Thursday, 27 November 2008

Fragments of Kaspar Stuff

When his parents split, Kaspar was distraught. He tried desperately to put it in perspective; he had heard storied of, and indeed known, children who had suffered much greater pains than he; indeed, as he would come to realise and, to an extent, already know, Kaspar had led a remarkably untroubled, even idyllic existence, a charmed childhood untouched by violence or poverty or hunger or fear or even a threat of any of these things; but your appreciation of any emotion can only be measured against the scale of your own experience. While the abstract spectrum of life’s possibilities stretches ever more impossibly to each horizon, Kaspar knew only his own little patch, comfortably toward the happier end of the range; for him, the end of his parents’ marriage was like suddenly developing the ability to see into the infrared.

I met Kaspar in Hyde Park in the summer of 20--, as we stood side-by-side watching the sun set over the Serpentine from the bridge at its western end. The wavelets graded away from milky black under us to shimmering pinks and off-whites around the island and the silhouetted pedaloes, bisected by a broad spit of blind white.

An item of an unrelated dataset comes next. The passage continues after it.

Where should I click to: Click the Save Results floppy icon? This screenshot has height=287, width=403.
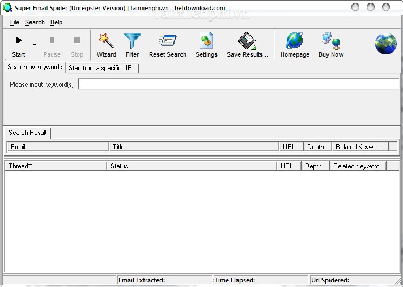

Just before the sun fell into the bank of clouds, there to enrich them with rubies and gold, a seagull flew towards us, banked and turned in the near-lilac overhead, and swooped low, following the narrowing white line and rising, a black kite, just as the sun dropped. The line became shorter, burnished. Herons skidded in, their undercarriages bobbing gently beneath them, and now the lake was awash with lapping pink, blue, white; the sun held itself a moment, a blazing amber setting false fire to the landscaped treetops, and fell away over a flotilla of origami seagulls.